The task is to find the largest such subset. It is guaranteed that there is at least one with at least $3$ elements. If there are several such subsets we can output any of them. For example if we're given numbers $2, 3, 4, 5, 7, 8, 9, 10$ then the algorithm might output $2, 4, 5, 8, 10$.

It's neither a homework nor an ongoing contest. I'm just curious how to solve it. Unfortunarely for now i can't see any solution better than brute force through all the subsets. And such approach is unfeasible under given limitations. Any ideas will be highly appreciated. Thanks in advance.

P.S. Here's an original statement of this problem: https://www.e-olymp.com/en/problems/7331

  • $\begingroup$ Product of two other numbers, or any number of other numbers? $\endgroup$
    – gnasher729
    Mar 1, 2017 at 0:04
  • $\begingroup$ @gnasher729 "of other numbers in this subset". In provided example $8$ divides the product of $2, 4, 5, 10$; $~~10$ divides the product of $2, 4, 5, 8$ and so on. $\endgroup$
    – Igor
    Mar 1, 2017 at 1:53

2 Answers 2


Here is an idea. By factoring the numbers, we are reduced to the following problem:

Given a set $S$ of vectors in $\mathbb{N}^k$, find a maximum-size subset $T \subseteq S$ such that for every $x \in T$ we have $x \leq \sum_{y \in T - x} y$ (pointwise).

If there is some $x \in S$ and some coordinate $i \in [k]$ such that $x_i > \sum_{y \in S - x} y_i$, then clearly $x_i$ cannot belong to any such set $T$, and we can simply remove it. Keep removing such elements from $S$ until no such elements exist. Then for every $x \in S$ and $i \in [k]$ it is the case that $x_i \leq \sum_{y \in S-x} y_i$, and so the filtered set $S$ is the unique solution.

Let me demonstrate this solution using your example $2,3,4,5,7,8,9,10$. Only 4 prime factors appear here (2,3,5,7), and converting $2^x3^y5^z7^w$ to the vector $xyzw$, we obtain the following vectors: $$ \begin{align*} 2 &= 1000 \\ 3 &= 0100 \\ 4 &= 2000 \\ 5 &= 0010 \\ 7 &= 0001 \\ 8 &= 3000 \\ 9 &= 0200 \\ 10 &= 1010 \end{align*} $$

We remove 7 due to the 4th coordinate. We then remove 9 due to the 2nd coordinate. We then remove 3 due to the 2nd coordinate. We cannot remove any more numbers, and so are left with the answer 2,4,5,8,10.

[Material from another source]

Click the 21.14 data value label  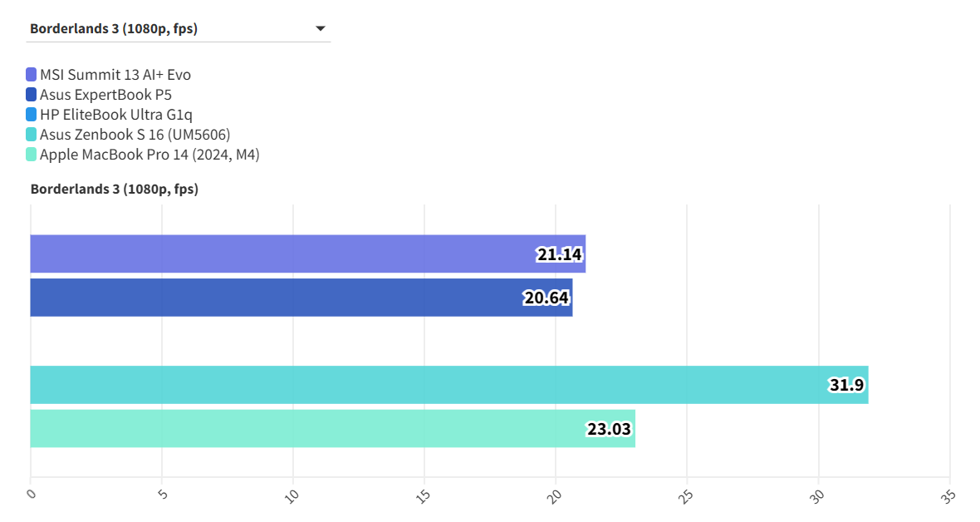(559, 254)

The challenge is to implement this greedy algorithm efficiently, which you can do by maintaining the sum of all elements left in the set, and using several priority queues (though perhaps there is a better solution). Details left to you.

  • $\begingroup$ Thank you for such a good explanation. I was working around it for the last couple of days but still can't see a good way to implement it. At least my implementations didn't work well. How do you think to use priority queues? $\endgroup$
    – Igor
    Mar 3, 2017 at 16:45
  • $\begingroup$ I'v tried to keep for each prime number a list of a_i which it divides and then to traverse this lists one by one excluding the numbers. But the problem with this implementation is that deleting number from a list for one of its prime divisors may affect all the numbers in lists for other its prime divisors. And so we need to look for this lists again and again $\endgroup$
    – Igor
    Mar 3, 2017 at 16:48
  • $\begingroup$ The priority queues will tell you, for each prime $p$, the highest power of $p$ that divides a surviving number. Together with the prime factorization of all surviving numbers, this should be enough to implement the greedy algorithm efficiently. $\endgroup$ Mar 3, 2017 at 21:05

The good news is: The greedy algorithm works. Start with T = S. Then as long as T has an element that doesn't divide the product of all other elements, remove it. I first had read the problem as "each number in T divides the product of two other numbers in T" - the greedy algorithm works in that case as well.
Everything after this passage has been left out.